The format of the Talanoa Dialogue from the conference hosted by Fiji in Bonn in 2017 was revived in 2018 in the search for a consensus. The leader of the Green Party in the Bundestag, Anton Hofreiter, then called on the government of the world's fourth-largest industrial nation and largest producer of electricity from lignite to take concrete climate protection measures, including in transport, buildings, and agriculture. He said that 7 to 10 gigawatts of lignite-fired electricity should be shut down immediately in view of overproduction. He said that this was simply a matter of the livelihoods of children in particular.

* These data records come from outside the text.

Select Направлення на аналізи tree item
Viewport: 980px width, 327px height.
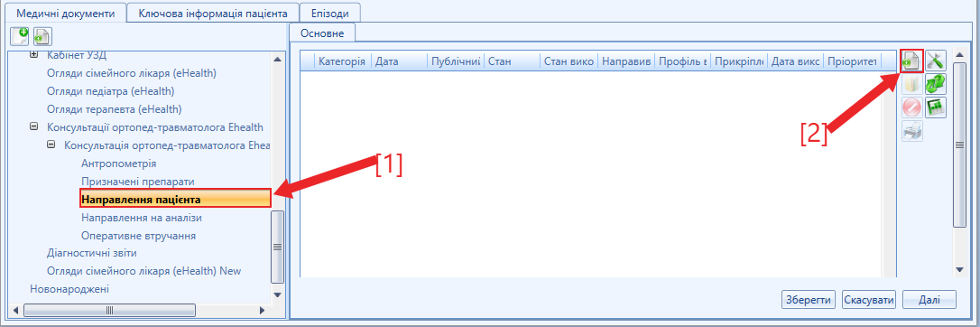pyautogui.click(x=142, y=218)
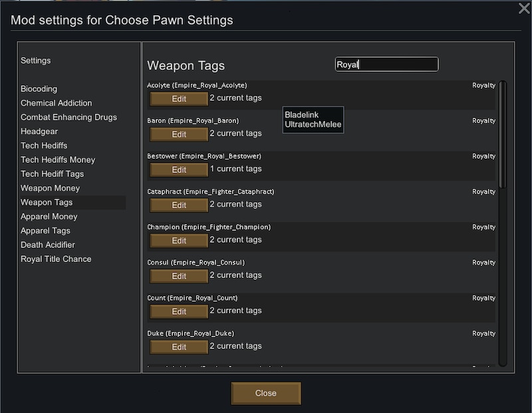
Task: Open the Biocoding settings category
Action: pyautogui.click(x=39, y=89)

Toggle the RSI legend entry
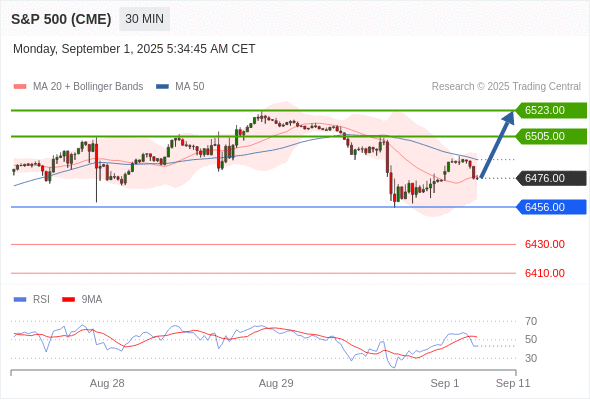41,300
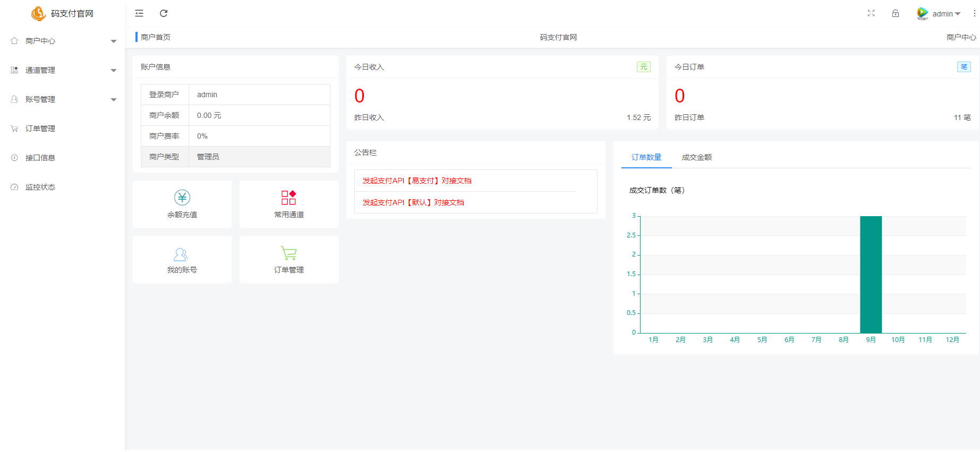Click the September bar in the chart

[871, 275]
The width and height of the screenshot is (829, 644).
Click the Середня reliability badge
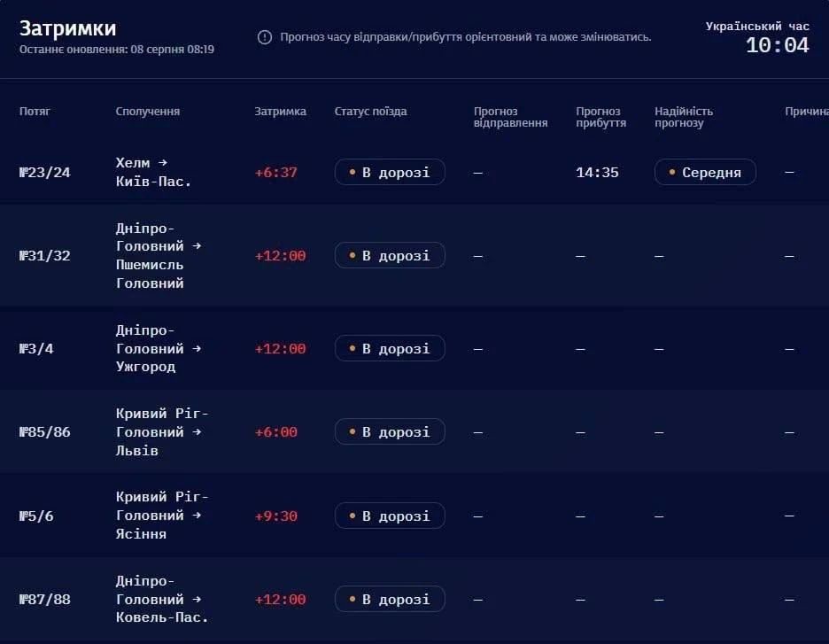705,172
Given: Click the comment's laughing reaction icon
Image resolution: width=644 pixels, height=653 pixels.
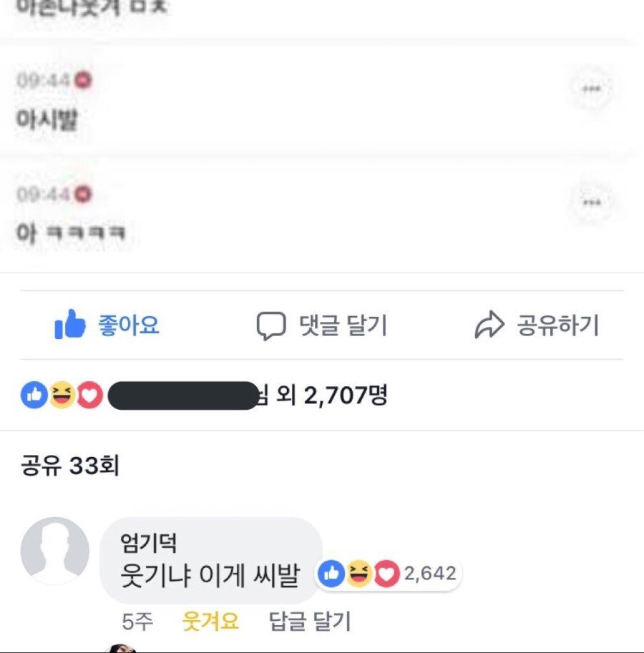Looking at the screenshot, I should click(x=359, y=573).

The higher climate target of a 55 per cent reduction in CO2 emissions by 2030 compared to 1990, as demanded by the environmental and development organization Germanwatch and other NGOs, was taken up by Chancellor Merkel with a view to Germany's EU Council Presidency beginning on 1 July 2020, and the European Green Deal currently under discussion, and she spoke out in favour of a target of 50 to 55 per cent; Svenja Schulze had already advocated a corresponding increase in her opening speech. In addition to Merkel, UN Secretary-General António Guterres also described the coronavirus crisis as an opportunity to build a new, healthier, and more resilient world at the end of the virtual conference.
2021
The 12th Petersberg Climate Dialogue began on 3 May 2021, again in digital format. On 5 May German Federal Environment Minister Svenja Schulze met with environment ministers and other government representatives from around 40 countries; Federal Councilor Simonetta Sommaruga participated on behalf of Switzerland. The meeting served to prepare for the 26th UN Climate Change Conference in Glasgow, which was postponed to the end of 2021 due to the coronavirus pandemic, with the United Kingdom as the host country. During the virtual meeting, the German federal government adopted a new national climate target after the Federal Constitutional Court's ruling at the end of March that parts of the previous national climate protection law were unconstitutional.At the end of the conference, UN Secretary-General António Guterres, German Chancellor Angela Merkel and British Prime Minister Boris Johnson also addressed the assembly: Guterres called for national commitments to become emission-free by 2050 in order to avoid a catastrophic global temperature rise of 2.4 degrees Celsius by the end of the century; Merkel called on countries to act quickly and in solidarity and promoted a "climate-friendly restart after the coronavirus crisis" and CO2 pricing: This was a particularly suitable steering instrument. Additional efforts were needed to meet the commitments made by the industrialised countries in 2009 to mobilise €82 billion in public and private funds for climate finance annually by 2020, especially in view of the great needs of developing countries. Meanwhile, as host of COP 26, Johnson had tried to persuade Germany to make higher climate finance commitments to poorer nations.